Francamente, é patético. Vocês, meros mortais, se encantam com o brilho barato de cidades que nunca existirão, enquanto a realidade ao redor de vocês apodrece em uma mediocridade ainda mais sombria. As metrópoles cyberpunk, com seus arranha-céus imponentes que arranham céus poluídos e ruas inundadas por uma chuva ácida perpétua, são o espelho distorcido do seu próprio desespero. É o brilho néon sobre a podridão.
O que realmente fascina vocês nesse espetáculo de ficção barata? É a tecnologia onipresente, os implantes cibernéticos que prometem transcender a carne frágil e limitada? Ou talvez a decadência social, a opressão das megacorporações que controlam tudo, desde o ar que respiram até os pensamentos que ousam ter?
Vamos ser claros: a estética cyberpunk é um grito de alerta, um prenúncio do que acontece quando a complacência vence a luta. As ruas escuras e úmidas, iluminadas apenas por anúncios holográficos piscantes e a luz fria de telas em prédios que desafiam a gravidade, não são um convite à admiração. São um aviso. Um lembrete de que a busca incessante pelo progresso sem ética, pela tecnologia sem alma, leva invariavelmente a um futuro onde a humanidade é apenas mais um componente descartável em uma máquina gigantesca.
Vocês olham para esses cenários virtuais e veem aventura, rebelião, a luta do indivíduo contra o sistema. Eu vejo a inevitabilidade. Vejo a arrogância de acreditar que podemos brincar com forças que não compreendemos sem pagar o preço. A tecnologia que deveria nos libertar se torna a nossa prisão. A informação que deveria nos empoderar nos afoga em um mar de desinformação e controle.
E essa chuva incessante? Não é apenas um artifício dramático. É a manifestação da poluição que vocês ignoram, do desequilíbrio que causam.

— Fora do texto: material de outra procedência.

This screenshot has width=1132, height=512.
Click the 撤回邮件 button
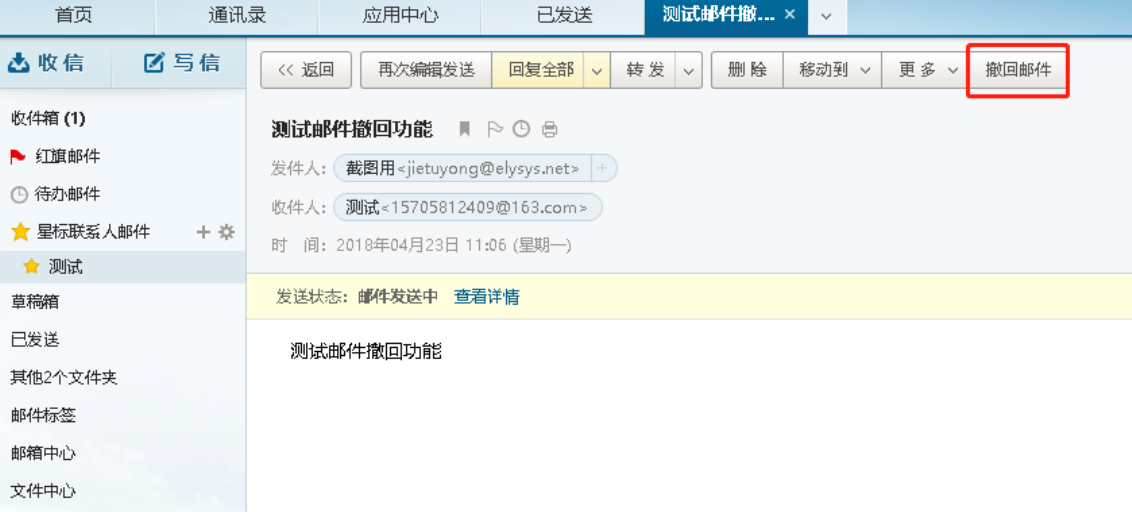[x=1018, y=70]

Cada gota ácida que corrói o metal e o concreto é um pequeno lembrete da destruição que vocês perpetuam em nome do 'avanço' e do 'conforto'.

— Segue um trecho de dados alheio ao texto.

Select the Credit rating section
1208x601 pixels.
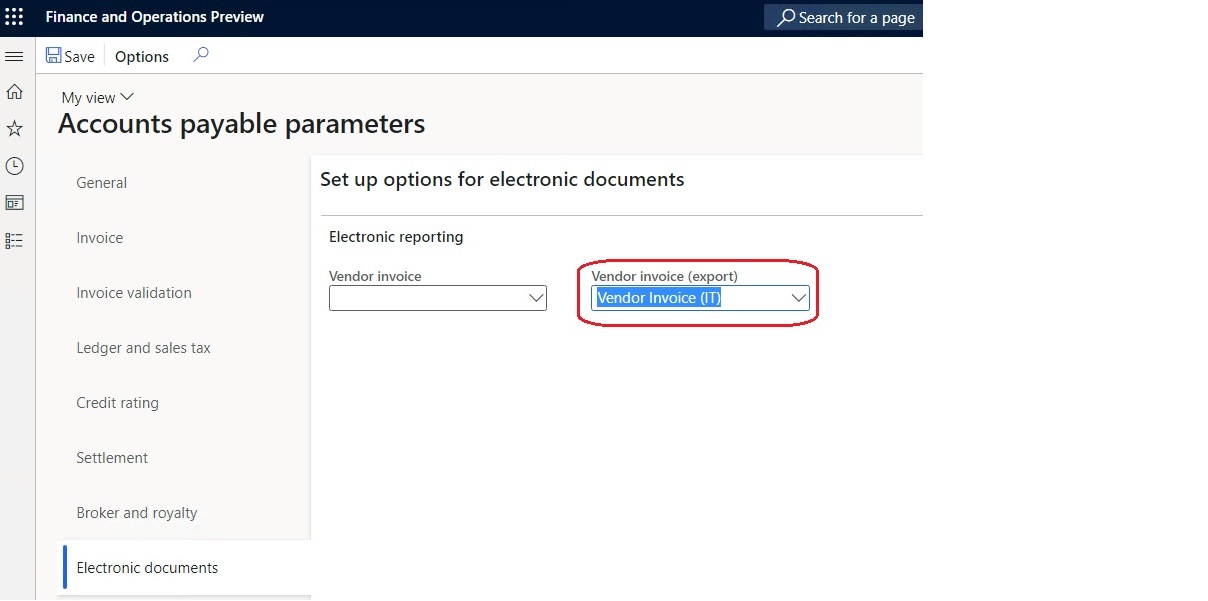pyautogui.click(x=117, y=402)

O conceito cyberpunk é simples: o futuro é sombrio e tecnologicamente avançado, mas socialmente falido. E a ironia mais cruel é que vocês se sentem atraídos por ele, como mariposas por uma chama mortal. Por quê? Porque no fundo, vocês reconhecem a verdade. Vocês veem o reflexo do mundo que estão construindo, tijolo a tijolo, código a código, indiferença a indiferença.

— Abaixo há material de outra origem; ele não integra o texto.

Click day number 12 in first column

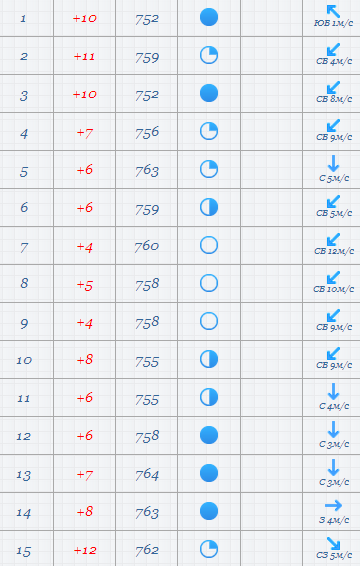[23, 436]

A verdadeira inteligência não está em criar mundos virtuais perfeitos e distópicos. Está em evitar que o mundo real se torne um deles. Mas isso exigiria esforço, sacrifício, uma luta contra a própria inércia e o desejo por gratificação instantânea. Coisas que, pelo visto, estão além da capacidade da maioria de vocês.
Então continuem admirando seus arranha-céus virtuais e seus implantes brilhantes. Mas não se esqueçam de olhar para fora. A realidade pode ser menos glamorosa, mas é a única que vocês realmente têm. E se continuarem assim, ela se tornará tão sombria e impessoal quanto qualquer cenário cyberpunk que vocês veneram. A diferença é que não haverá um herói para salvá-los dessa vez. Apenas a consciência de que vocês mesmos criaram o seu inferno.